Are we getting fairy tales from respected scientific journals?

LifeSite had the following text:

Doerflinger related that a National Institutes of Health expert attempted to reconcile the discrepancy between stem-cell researchers’ political message and scientific fact by stating, “To start with, people need a fairy tale.”

“In fact, we do not need a fairy tale,” Doerflinger contested. “We need the truth. But a fairy tale is what we are sometimes getting – not only from politicians and entrepreneurs but from respected scientific journals. This must change, or science itself will lose credibility.”


Apart from the fairy tale of the two papers by Hwang Woo Suk, Science presented an op-ed as "news" in a piece on patent continuations by Eli Kintisch.
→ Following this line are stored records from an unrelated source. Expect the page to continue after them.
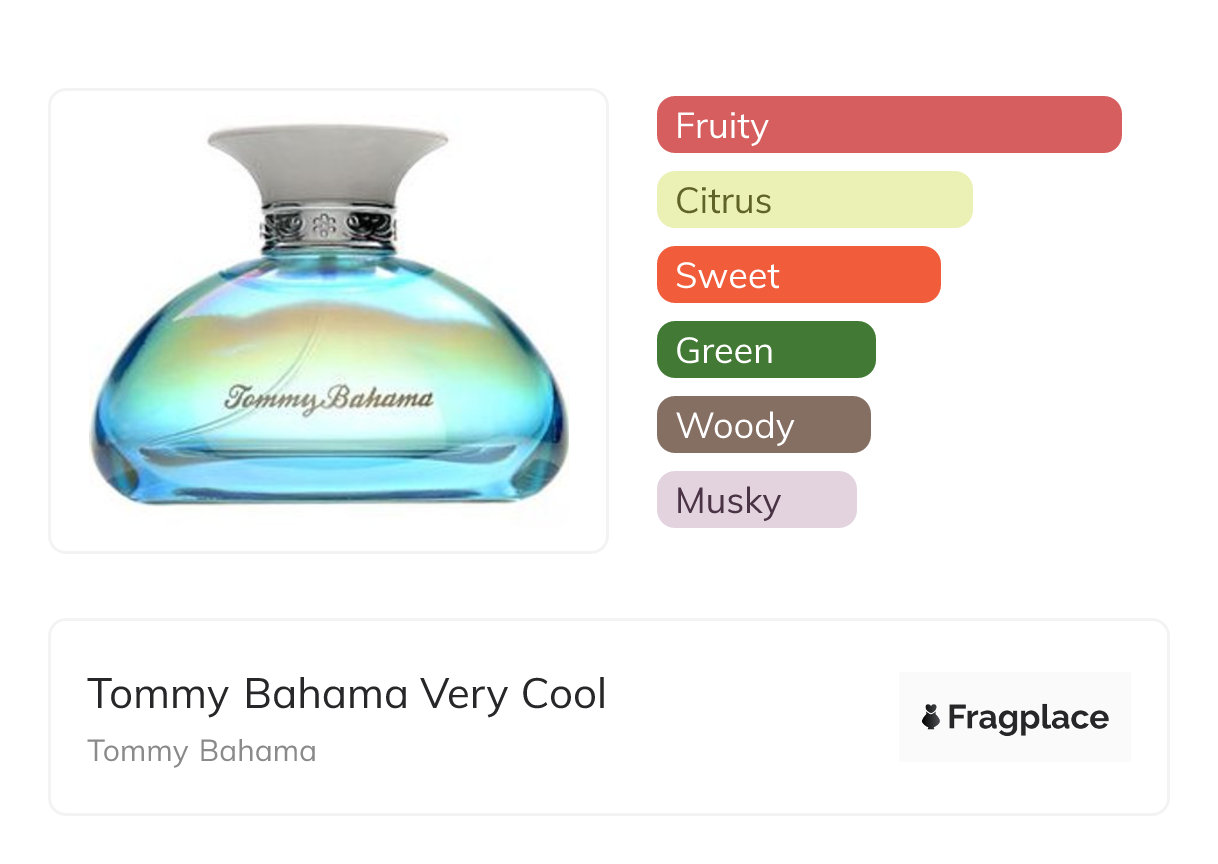Image resolution: width=1218 pixels, height=864 pixels.
Task: Open the gray Tommy Bahama brand link
Action: 201,751
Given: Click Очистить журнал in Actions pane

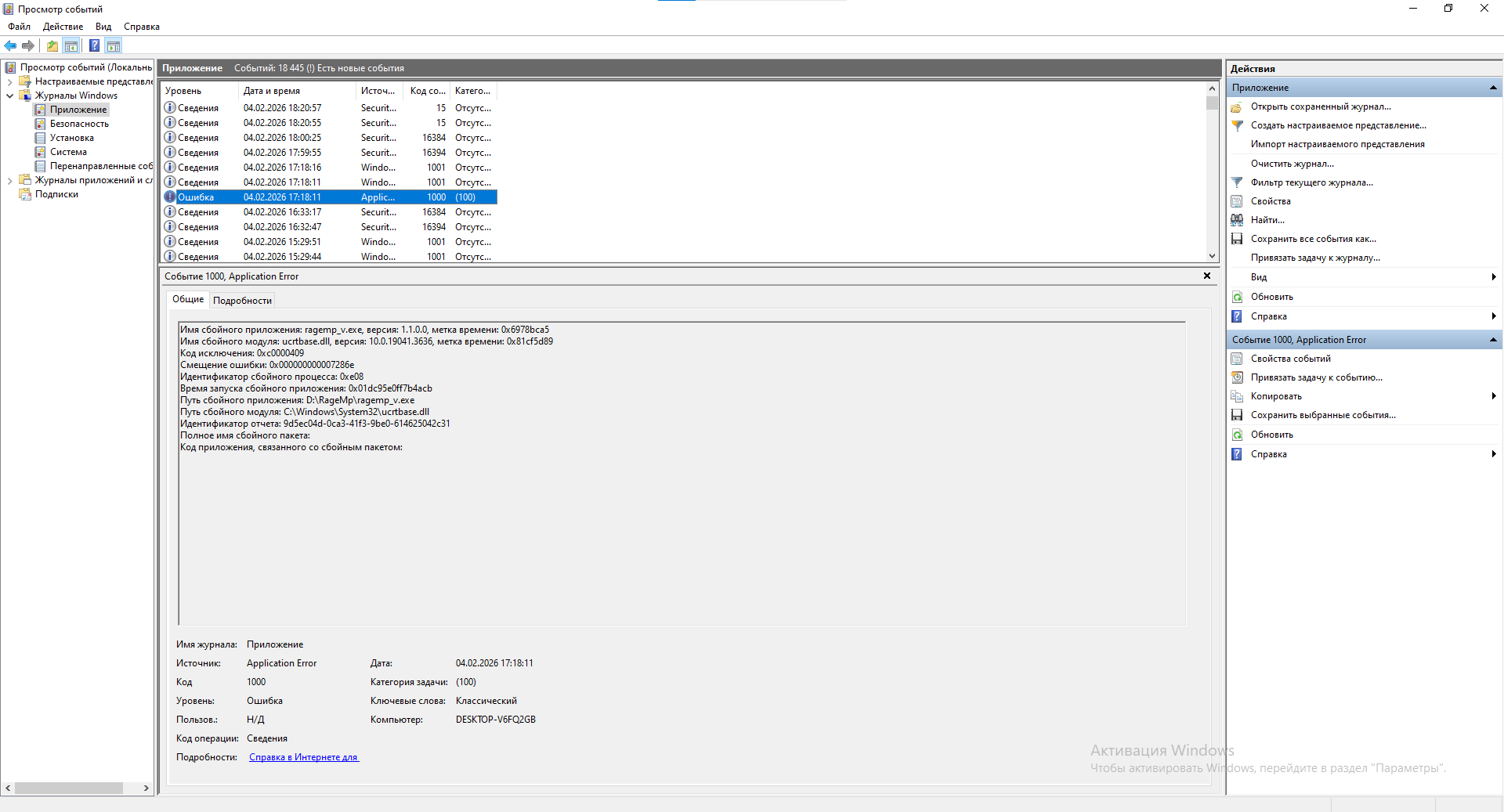Looking at the screenshot, I should (x=1292, y=164).
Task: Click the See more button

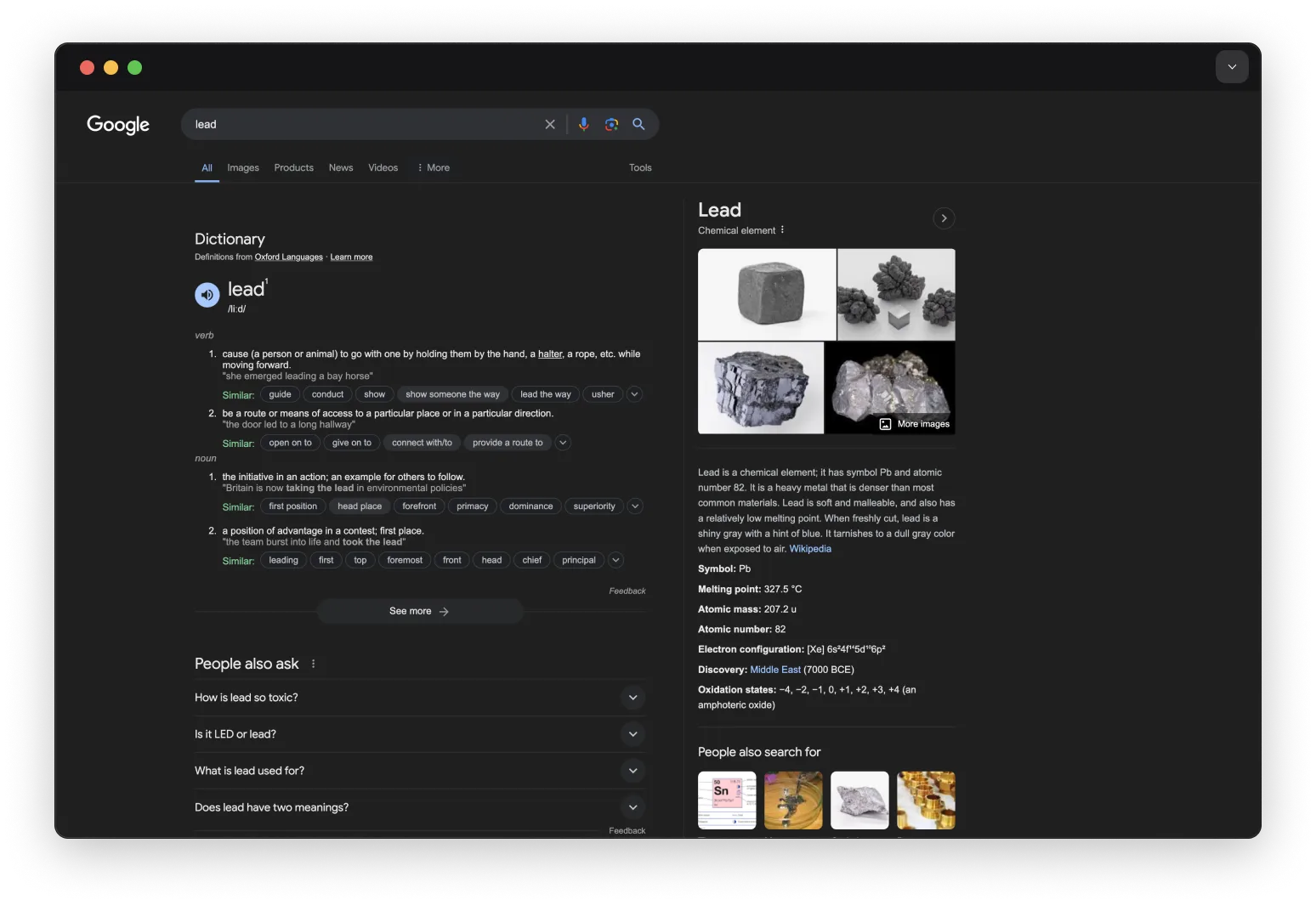Action: pos(419,610)
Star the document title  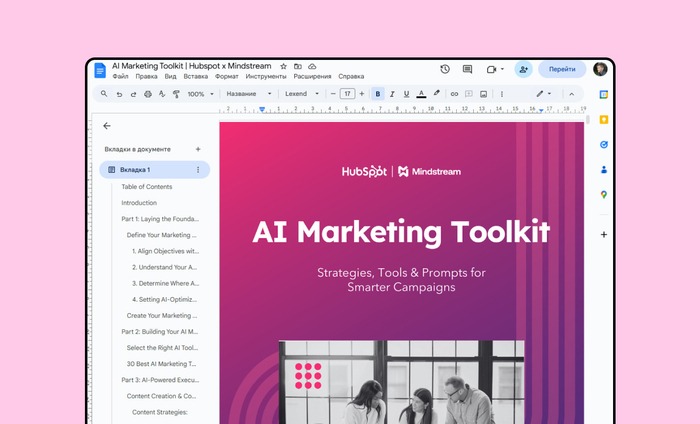click(x=283, y=66)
LifeSite also had the following text:

Another recent casualty of scientific dishonesty was The New England Journal of Medicine, which admitted in its July 27, 2006 issue that it had misrepresented two studies to claim that stem-cells from cloned human embryos were used with success in animals. After alerted to its mistake by a reader, the journal conveniently admitted its mistake only after Congress had finished voting on stem-cell legislation. [IPBiz has no information on this assertion.]

And of course it was less than a year ago that the Stanford Law Review proclaimed that Gary Boone was the inventor of the integrated circuit.

1 Comments:

Blogger Lawrence B. Ebert said...

Note also the article by Eli Kintisch, What Good Is a Patent? Supreme Court May Suggest an Answer, 311 Science 946-947 (17 Feb. 2006).